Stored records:
====

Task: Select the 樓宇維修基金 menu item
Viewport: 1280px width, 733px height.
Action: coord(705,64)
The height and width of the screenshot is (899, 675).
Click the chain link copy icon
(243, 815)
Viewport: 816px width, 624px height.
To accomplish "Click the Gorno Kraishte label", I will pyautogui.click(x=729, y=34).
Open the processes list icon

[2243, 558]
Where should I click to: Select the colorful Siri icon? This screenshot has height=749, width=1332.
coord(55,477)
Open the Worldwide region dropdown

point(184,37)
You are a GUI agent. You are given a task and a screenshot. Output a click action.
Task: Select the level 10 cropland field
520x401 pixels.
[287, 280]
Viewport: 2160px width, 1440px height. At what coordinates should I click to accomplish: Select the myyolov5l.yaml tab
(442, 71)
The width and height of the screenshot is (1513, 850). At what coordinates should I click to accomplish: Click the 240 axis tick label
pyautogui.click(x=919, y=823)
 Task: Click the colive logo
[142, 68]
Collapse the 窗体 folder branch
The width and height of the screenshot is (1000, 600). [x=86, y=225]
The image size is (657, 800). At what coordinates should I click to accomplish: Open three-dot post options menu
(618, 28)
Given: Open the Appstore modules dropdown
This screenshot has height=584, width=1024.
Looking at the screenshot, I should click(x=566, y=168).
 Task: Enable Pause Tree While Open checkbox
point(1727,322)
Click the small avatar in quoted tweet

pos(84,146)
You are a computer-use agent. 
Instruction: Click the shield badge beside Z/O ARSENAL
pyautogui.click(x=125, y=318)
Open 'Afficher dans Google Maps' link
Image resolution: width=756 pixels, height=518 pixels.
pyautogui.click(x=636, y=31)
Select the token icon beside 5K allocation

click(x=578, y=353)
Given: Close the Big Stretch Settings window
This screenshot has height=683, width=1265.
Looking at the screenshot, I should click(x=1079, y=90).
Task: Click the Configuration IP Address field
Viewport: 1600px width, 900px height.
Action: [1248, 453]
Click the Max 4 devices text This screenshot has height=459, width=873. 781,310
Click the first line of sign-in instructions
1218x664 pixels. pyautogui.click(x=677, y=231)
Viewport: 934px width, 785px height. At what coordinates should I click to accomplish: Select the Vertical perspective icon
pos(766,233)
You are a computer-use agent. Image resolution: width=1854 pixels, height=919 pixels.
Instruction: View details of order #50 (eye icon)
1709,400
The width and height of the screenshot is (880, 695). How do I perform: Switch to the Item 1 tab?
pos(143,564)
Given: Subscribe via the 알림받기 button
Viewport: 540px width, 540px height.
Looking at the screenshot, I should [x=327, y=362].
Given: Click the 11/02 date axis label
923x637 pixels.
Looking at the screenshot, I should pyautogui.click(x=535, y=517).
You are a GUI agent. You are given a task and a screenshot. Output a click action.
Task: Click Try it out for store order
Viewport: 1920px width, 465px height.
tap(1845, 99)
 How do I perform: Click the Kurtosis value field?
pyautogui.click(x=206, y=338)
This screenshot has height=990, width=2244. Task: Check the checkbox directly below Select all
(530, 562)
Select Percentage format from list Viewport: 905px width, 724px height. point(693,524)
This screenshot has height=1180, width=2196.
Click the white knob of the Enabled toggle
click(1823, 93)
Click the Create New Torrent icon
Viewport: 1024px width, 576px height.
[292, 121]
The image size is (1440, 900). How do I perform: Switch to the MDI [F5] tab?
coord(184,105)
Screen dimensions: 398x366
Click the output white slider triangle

====

What the task asks: Locate the word "computer" in the records above, and return each line that has it.

Exercise result:
You are a computer-use agent. 
You are a computer-use agent. Image resolution: width=1854 pixels, height=919 pixels.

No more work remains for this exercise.